JOE DAVIS…じゃないか!
とは言いつつ、こちらはほとんど情報がない。
アジア人ひとり、フロアの片隅でポツネンと立ち尽くす。
「へーい、カミーヤ(カミヤって発音できないけど)。おまえさん、レコード探してるのかい?」
「そ、そうだよ…」
心臓がバクバクして声が震える。
「俺はブルーブラジルってコンピ作ってるんだ。今度GILLESとまた新しいコンピも作るんだぜ。
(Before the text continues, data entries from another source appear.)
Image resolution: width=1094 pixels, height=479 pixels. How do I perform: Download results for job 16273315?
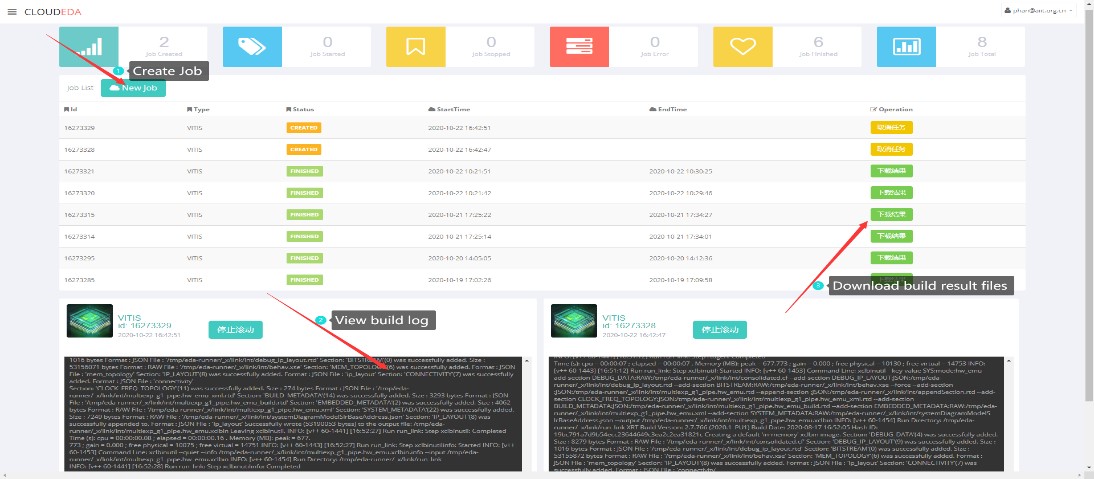point(891,214)
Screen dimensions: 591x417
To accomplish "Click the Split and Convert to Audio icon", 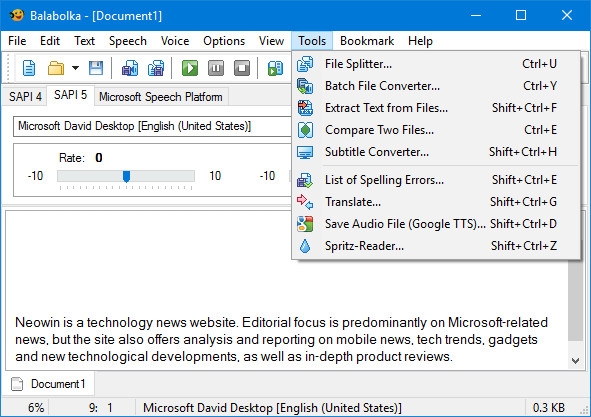I will pyautogui.click(x=156, y=68).
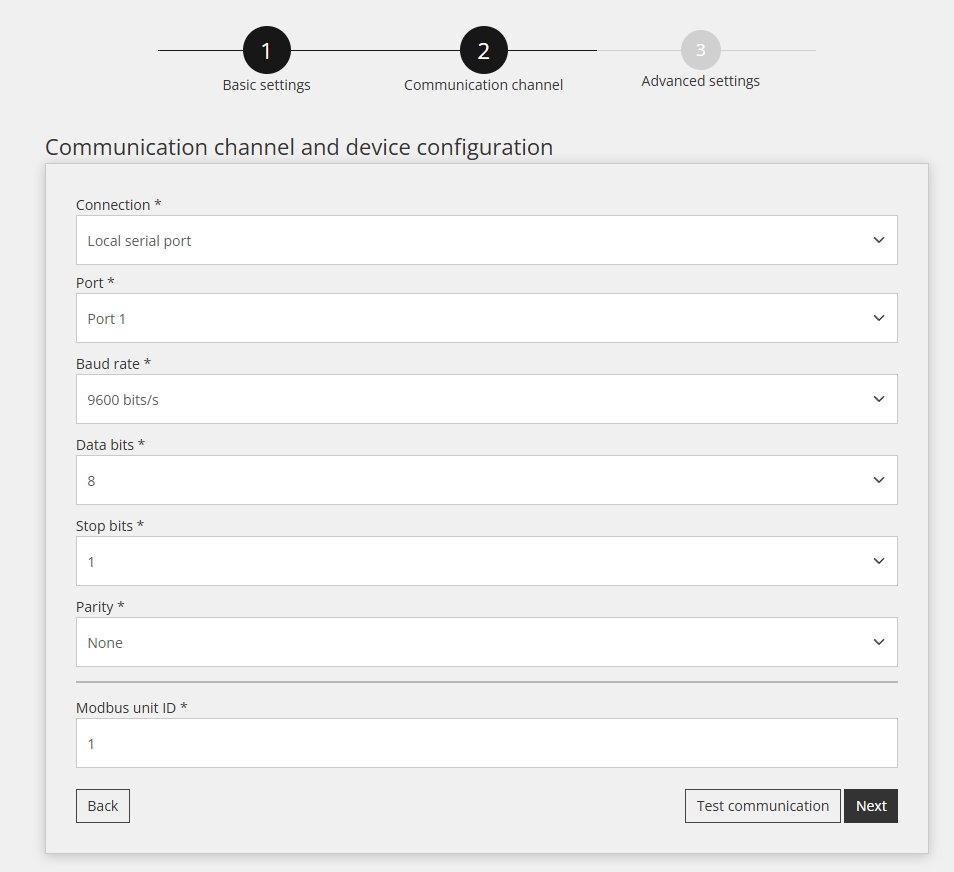Screen dimensions: 954x872
Task: Click step 1 circle icon
Action: pyautogui.click(x=266, y=50)
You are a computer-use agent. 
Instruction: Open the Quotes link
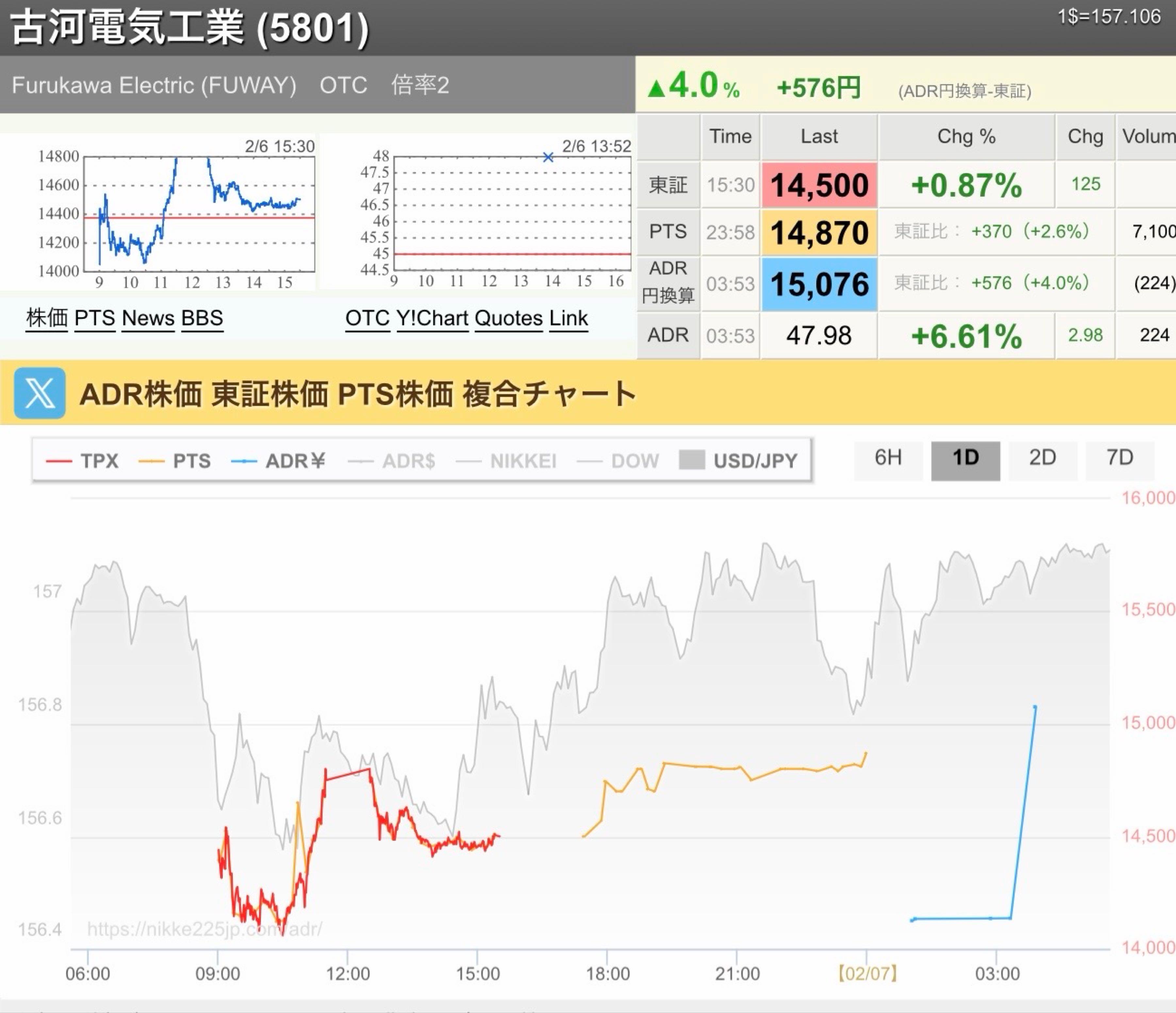click(x=509, y=319)
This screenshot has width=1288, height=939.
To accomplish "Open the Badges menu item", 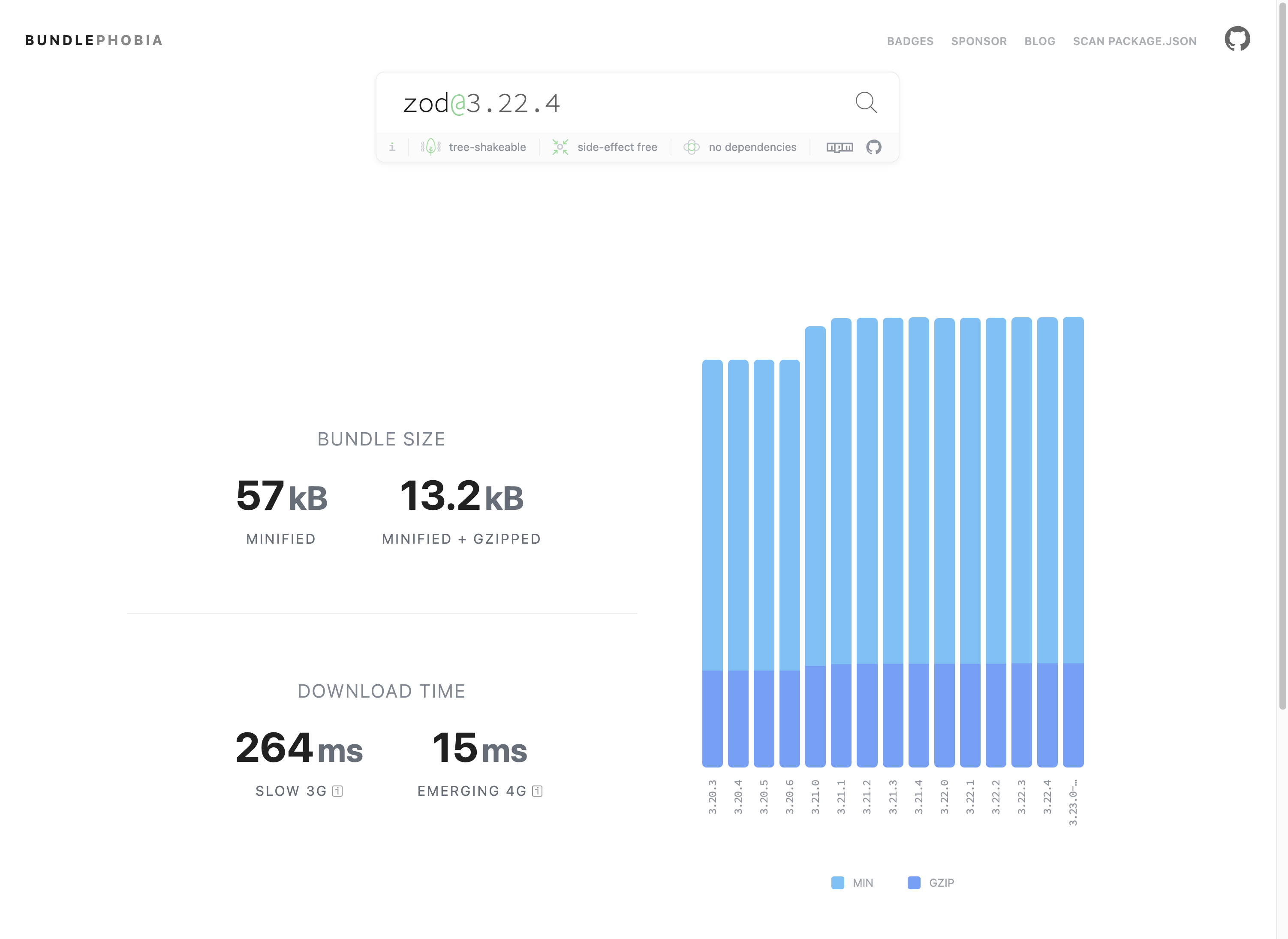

興味あるかい?」
「も、もちろん!!」
なんて言いながら、頭の中では「ちょ、ちょっと待て、まだ家も決まってないし、さっき会ったばかりだし…」
それに、ブラジルのオリジナル盤っていくらするんだろう? どこに住んでるんだろう?
頭の中は質問でいっぱいだ。
「ブラジルの音楽、好きなんだね」
「おお! それなら今度うちに来いよ。レコード売ってあげる」
「まじですか!? い、行きます!!」
「いや、ちょ、いきなり過ぎないですか?」
心の中ではそう叫んでいたけど、口には出せない。
でも、なんだかワクワクが止まらない。
そして、紙に住所と電話番号を書いてもらい、最寄り駅を教えてもらった。
「ほ…ほんとに行っていいんや…」
「まじですか?」
思わず、沖野さんに確認する。
「なんか家においでって言ってくれてるんですけど、行っていいんですかね?」
「えっ、ほんま?ほんならええんちゃう?」
沖野さん、めちゃライト。笑
こうして、ロンドンでの初レコードツアー(?)が決まった。
この時の沖野さんとの出会いが、その後ずっと続く付き合いになり、今も僕にとってレコードの恩人のひとりになっているなんて、当時の自分は思いもしなかった。